By Tulis McCall

Joshua Jackson and Tessa Thompson in SMART PEOPLE Photo by Matthew Murphy

Joshua Jackson and Tessa Thompson in SMART PEOPLE Photo by Matthew Murphy

In Smart People now at Second Stage Theatre, it is difficult to tell to whom author Lydia Diamond is referring.  Us or them?  By them I mean this cast of fine actors who are running a steeplechase of a path through this script.  Diamond has assemble here a perfect PC cast at all the iconic ages. 24 year old black actress frustrated by not getting auditions.  28 year old black surgical intern (Harvard).  36-42 year old white tenured professor (Harvard).  Neuro-psychiatrist.  And a 34-40 year old Japanese/Chinese American “Respected tenured professor of psychology at Harvard.”  Such a setup practically squeaks.

We are initially introduced to the aforementioned as they reveal their predicaments (Often using that ill-chosen saw of repeating what the invisible person in the scene says so that we will understand the scene.  Are we not smart???) Valerie (Tessa Thompson) is having a difficult time inserting her thoughts into a rehearsal scene from Julius Caesar.  Ginny (Anne Son) is presenting a paper on the study of American Asian women and facing a battalion of interruptions.  Jackson (Mahershala Ali) is telling his telling his supervisor to fuck off (seriously?).  And Brian (Joshua Jackson) is gleefully telling his class that he his job is not to teach, because no one gets what he is saying.  His job is to waste two hours once a week.  In addition, he dismisses three of his students for being the only ones to pass his most recent test.  The smart ones please leave the class.

Paths soon cross.  Ginny and Brian meet at a meeting: Committee For The Study of Minority Matriculation, Retention, and Recruitment – YIPES!  Valerie and Jackson meet when she arrives at the ER to get a cut in her forehead sutured up.  And PS – Brian and Jackson are basketball mates.  The women overlap with the men in professional arenas: Ginny tries to get Jackson to read her materials on her work in an over-written scene.  Valerie becomes Brian’s student assistant.  Again over written.

While each scene is loaded with references to race – as if these people had nothing else about which to speak.  And I am on the fence here because I have often said that if you want to see white people – just go to the theatre.  We are everywhere on those stages.  So to see race brought up is a welcome event.  But when race dominates each scene, then each scene becomes a seminar.  The subject of race springs fully formed from their minds as if they had been waiting for the opportunity to speak on it.

The biggest fly in the ointment is that Brian has completed a study that “proves” that white people are predisposed to being racist.  It is in our brains.  They way they are wired.  He has done the research and has the data.  Now, this is pretty explosive stuff, but instead of focusing on this enormous factoid, Diamond distracts the onlooker.  Ginny and Brian discuss teaching philosophies and stereotypes.  Jackson and Valerie get into a hot muddle when she dissects his dinner condiments and he challenges her contribution to their people.  There is a long drawn out scene in which Jackson and Brian discuss in detail the attributes of Brian’s study.  This last one is mind boggling and intelligent conversation that would be suited to a proper debate forum.  The final dinner scene makes the clearest attempt to bring us to a conclusion, but never achieves a peak.

Few of the scenes have a “there” there.  We hear some very smart people saying some very smart things.
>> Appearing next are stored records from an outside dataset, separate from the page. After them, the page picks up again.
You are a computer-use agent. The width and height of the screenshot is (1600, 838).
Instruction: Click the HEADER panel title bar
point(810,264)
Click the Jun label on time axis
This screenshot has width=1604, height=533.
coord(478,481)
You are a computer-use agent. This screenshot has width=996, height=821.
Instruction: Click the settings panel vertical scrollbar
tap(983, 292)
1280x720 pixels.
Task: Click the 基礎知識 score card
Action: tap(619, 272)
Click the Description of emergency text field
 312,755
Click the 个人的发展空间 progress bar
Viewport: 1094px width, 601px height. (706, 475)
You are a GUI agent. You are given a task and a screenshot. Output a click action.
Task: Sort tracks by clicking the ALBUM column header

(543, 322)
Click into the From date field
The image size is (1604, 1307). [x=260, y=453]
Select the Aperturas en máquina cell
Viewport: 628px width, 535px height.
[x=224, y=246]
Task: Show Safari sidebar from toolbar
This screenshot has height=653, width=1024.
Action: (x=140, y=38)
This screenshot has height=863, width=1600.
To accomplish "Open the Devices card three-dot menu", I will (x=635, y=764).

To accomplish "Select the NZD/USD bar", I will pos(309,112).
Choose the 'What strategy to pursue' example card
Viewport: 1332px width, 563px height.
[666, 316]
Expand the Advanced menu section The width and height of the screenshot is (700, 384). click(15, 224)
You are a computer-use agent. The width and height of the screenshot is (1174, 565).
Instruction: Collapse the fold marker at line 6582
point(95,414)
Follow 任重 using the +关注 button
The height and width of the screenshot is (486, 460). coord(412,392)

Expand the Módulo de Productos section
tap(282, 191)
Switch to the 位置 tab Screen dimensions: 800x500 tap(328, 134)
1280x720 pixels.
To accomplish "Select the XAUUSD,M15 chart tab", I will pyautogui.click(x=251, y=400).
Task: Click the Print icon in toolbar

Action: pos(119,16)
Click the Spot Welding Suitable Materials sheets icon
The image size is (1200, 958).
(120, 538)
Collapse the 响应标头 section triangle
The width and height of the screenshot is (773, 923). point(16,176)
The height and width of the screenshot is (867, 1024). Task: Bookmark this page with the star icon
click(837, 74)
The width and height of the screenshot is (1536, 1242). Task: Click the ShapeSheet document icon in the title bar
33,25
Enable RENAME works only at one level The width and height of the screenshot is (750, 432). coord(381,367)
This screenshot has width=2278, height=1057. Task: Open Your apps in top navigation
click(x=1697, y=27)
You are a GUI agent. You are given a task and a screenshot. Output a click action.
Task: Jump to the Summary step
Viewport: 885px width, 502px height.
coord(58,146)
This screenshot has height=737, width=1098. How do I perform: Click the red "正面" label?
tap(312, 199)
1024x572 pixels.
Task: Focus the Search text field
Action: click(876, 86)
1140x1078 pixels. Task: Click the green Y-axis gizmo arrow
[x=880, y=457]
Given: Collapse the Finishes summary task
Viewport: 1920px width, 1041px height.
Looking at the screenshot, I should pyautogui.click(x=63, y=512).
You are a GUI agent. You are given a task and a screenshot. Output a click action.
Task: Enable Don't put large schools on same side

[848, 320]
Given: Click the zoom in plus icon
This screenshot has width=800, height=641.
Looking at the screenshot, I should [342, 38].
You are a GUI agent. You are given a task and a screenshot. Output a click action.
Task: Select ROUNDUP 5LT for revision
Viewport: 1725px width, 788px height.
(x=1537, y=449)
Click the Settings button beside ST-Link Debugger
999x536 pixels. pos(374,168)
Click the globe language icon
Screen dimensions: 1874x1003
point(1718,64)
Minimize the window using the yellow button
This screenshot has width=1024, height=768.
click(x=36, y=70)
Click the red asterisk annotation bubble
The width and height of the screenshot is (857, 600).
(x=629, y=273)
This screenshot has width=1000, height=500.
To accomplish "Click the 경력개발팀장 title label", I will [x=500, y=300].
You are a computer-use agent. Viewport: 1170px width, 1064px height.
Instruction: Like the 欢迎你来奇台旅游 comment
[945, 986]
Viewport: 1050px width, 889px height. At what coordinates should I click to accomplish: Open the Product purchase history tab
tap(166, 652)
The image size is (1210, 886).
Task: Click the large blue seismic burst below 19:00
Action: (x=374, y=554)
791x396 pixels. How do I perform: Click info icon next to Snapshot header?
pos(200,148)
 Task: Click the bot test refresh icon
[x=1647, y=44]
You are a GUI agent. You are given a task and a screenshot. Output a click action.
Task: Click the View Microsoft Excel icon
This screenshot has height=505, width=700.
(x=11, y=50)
We see their lips moving, but we don’t hear a word they are saying.   Diamond has given these fine actors little to work with in terms of depth.  Kenny Leon’e direction does nothing to elevate or simplify the evening.  These characters remain a conglomeration of facts and figures.  Good people who mean well and have the credentials to prove it.

Who these people are, however, and why we should care is never discovered.  Diamond goes wide with the facts of her story, and we smart people end up wishing she had gone deep.  She is well intentioned, but wanders all over the many floors of this story like an earnest real estate agent.  We glide through each room but are not, however, permitted entrance into the kitchen of these characters’ hearts where they serve up hot coffee in the morning and sip whiskey at night.  Instead we see everything in its place and miss the lives lived there.

Smart People – By Lydia R. Diamond; directed by Kenny Leon

WITH: Mahershala Ali (Jackson), Joshua Jackson (Brian), Anne Son (Ginny) and Tessa Thompson (Valerie).

Sets by Riccardo Hernandez; costumes by Paul Tazewell; lighting by Jason Lyons; sound by Nevin Steinberg; projections by Zachary G. Borovay; music by Zane Mark; production stage manager, Cambra Overend; associate artistic director, Christopher Burney; production manager, Jeff Wild; general manager, Seth Shepsle. Presented by Second Stage Theater, Carole Rothman, artistic director; Casey Reitz, executive director. Through March 6 at Second Stage Theater, 305 West 43rd Street, Manhattan; 212-246-4422, 2st­.com. Running time: 2 hours 15 minutes.